[Provided text start]

Leftover turkey coconut curry

Turkey curry


  • 4 garlic cloves, peeled
  • 15 g. fresh ginger, peeled and chopped into a few chunks
  • half red chilli
  • 20 g. coriander stalks
  • 1 tbsp. coconut oil
  • 1 large onion, peeled and finely diced
  • 2 tsp. tumeric
  • 1 tsp. ground cumin
  • 1 tsp. ground coriander
  • 1 can coconut milk
  • 100 mL chicken stock
  • 2 limes (1 juiced, 1 to serve)
  • 500 g. leftover cooked roast turkey, skin removed, diced
  • 150 g. frozen peas, defrosted
  • 2 tbsp. coconut cream
  • 3 tbsp. coconut flakes, toasted in a dry pan, to serve
  • Salt and pepper
  • steamed rice and flatbreads, to serve


  1. Start by putting the garlic, ginger, coriander stalks and chilli in a food processor or blender and blitz to a rough paste.
  2. Heat the coconut oil in a large saucepan and fry the onion until golden.
  3. Add the paste to the pan together with the ground turmeric, cumin and coriander and cook for a few minutes until the spices are fragrant.

[Provided text end]

* Short problem *
Repeat the part of the turkey curry recipe that begins at the words "1. Start by" and stops after "spices are fragrant.", keeping every word as it appears.

[Raw data start]

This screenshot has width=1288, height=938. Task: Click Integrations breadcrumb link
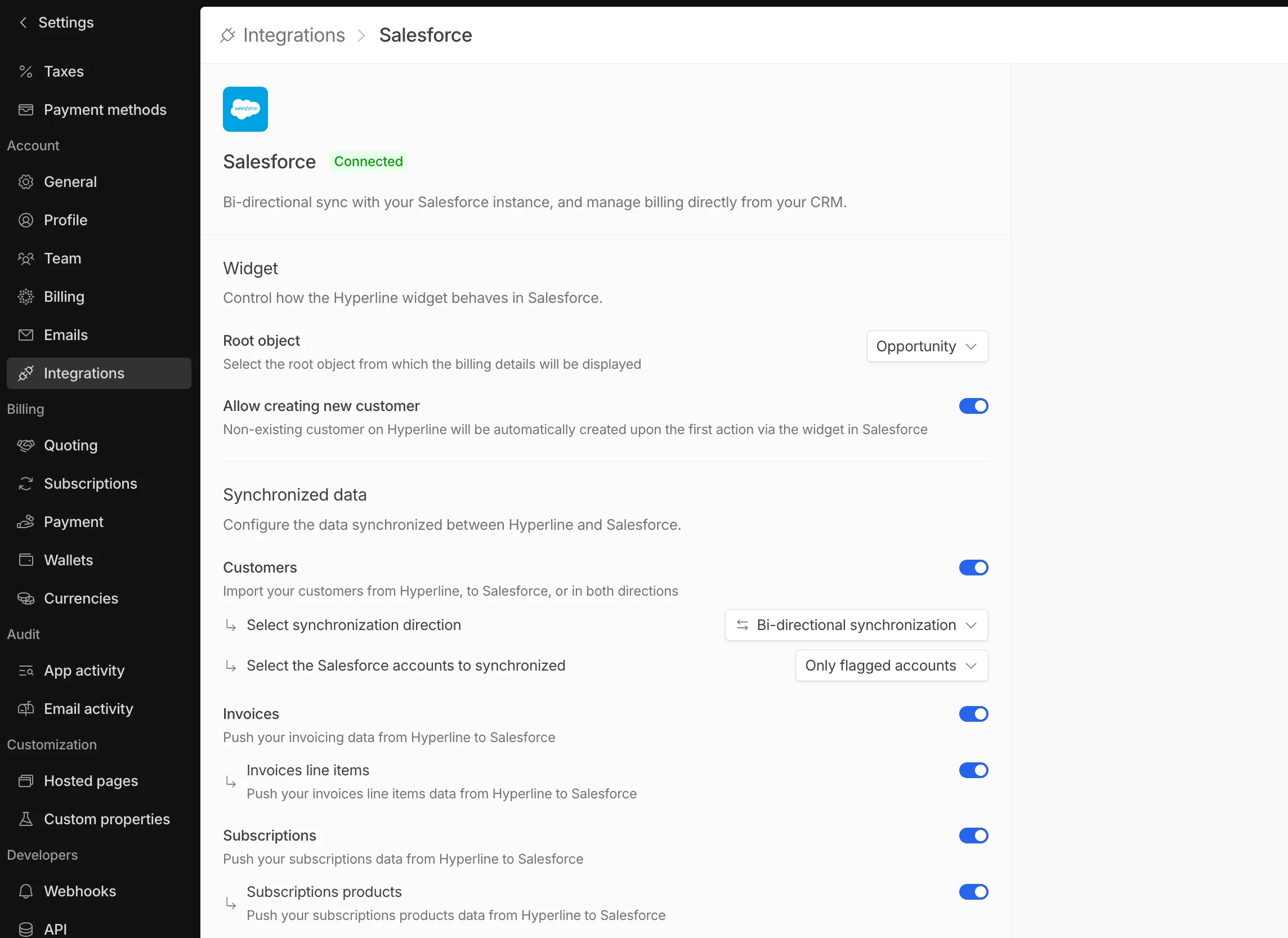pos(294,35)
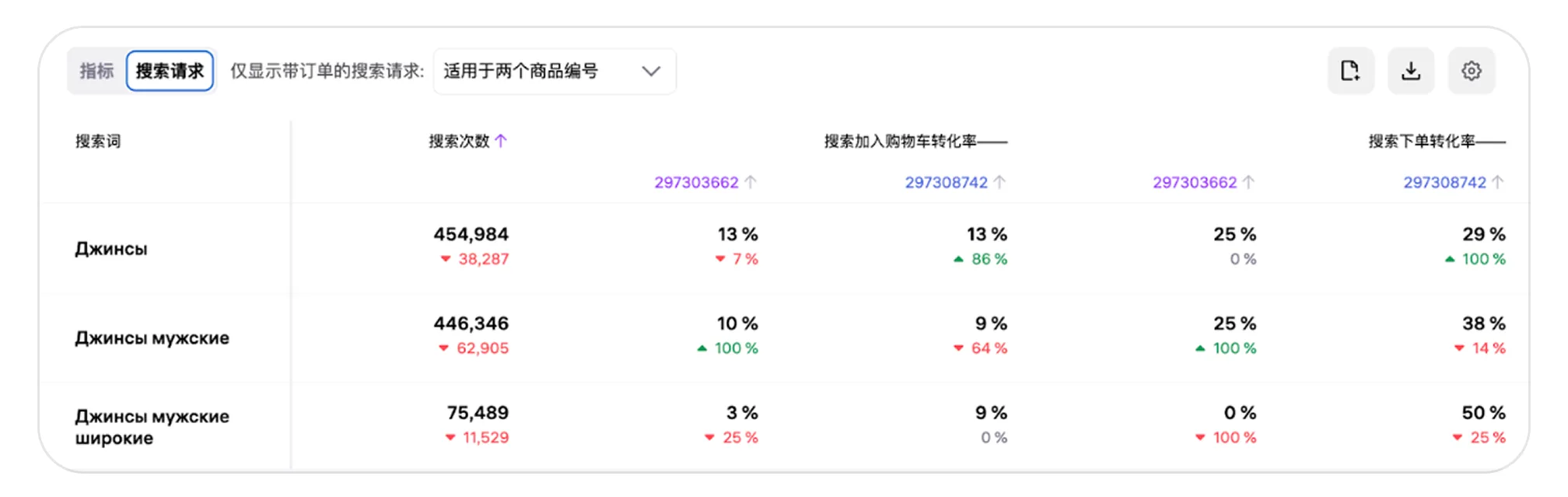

[Raw data end]

* Result for this exercise *
1. Start by putting the garlic, ginger, coriander stalks and chilli in a food processor or blender and blitz to a rough paste.
  2. Heat the coconut oil in a large saucepan and fry the onion until golden.
  3. Add the paste to the pan together with the ground turmeric, cumin and coriander and cook for a few minutes until the spices are fragrant.